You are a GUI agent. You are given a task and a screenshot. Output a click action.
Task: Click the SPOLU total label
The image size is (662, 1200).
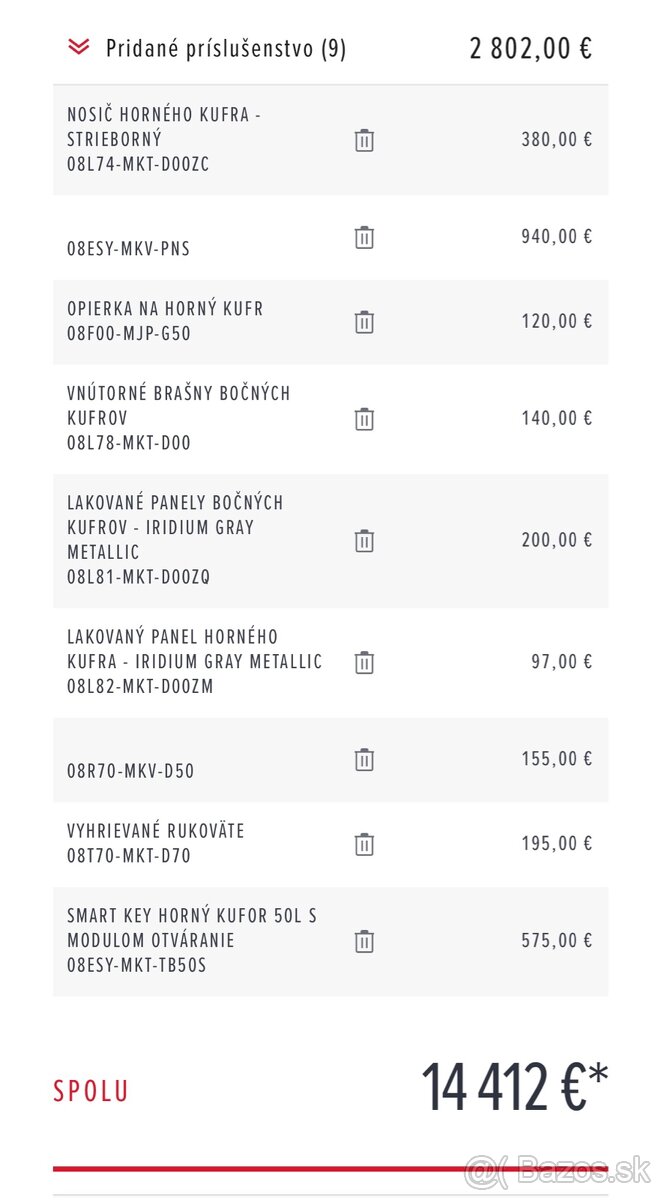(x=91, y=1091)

...

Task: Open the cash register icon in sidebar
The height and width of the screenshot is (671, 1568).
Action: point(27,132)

* * *

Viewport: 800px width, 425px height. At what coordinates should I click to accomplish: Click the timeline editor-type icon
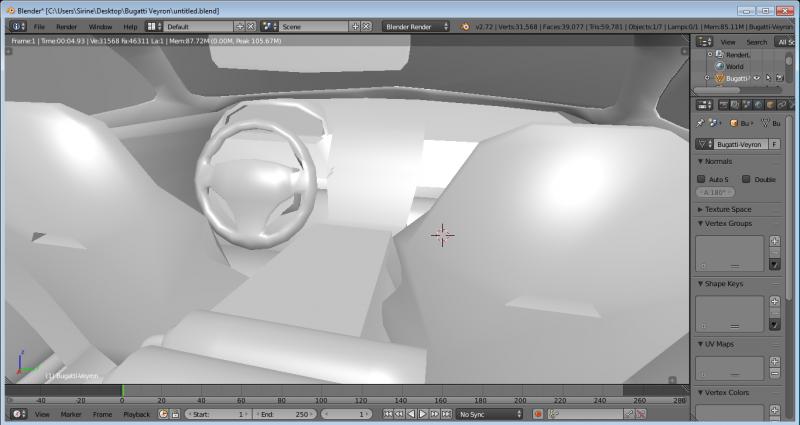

*EXERCISE*.
Search the entries for "icon" and show every line that has it.

*ANSWER SECTION*.
Task: Open the cash register icon in sidebar
Viewport: 800px width, 425px height. At what coordinates should I click to accomplish: Click the timeline editor-type icon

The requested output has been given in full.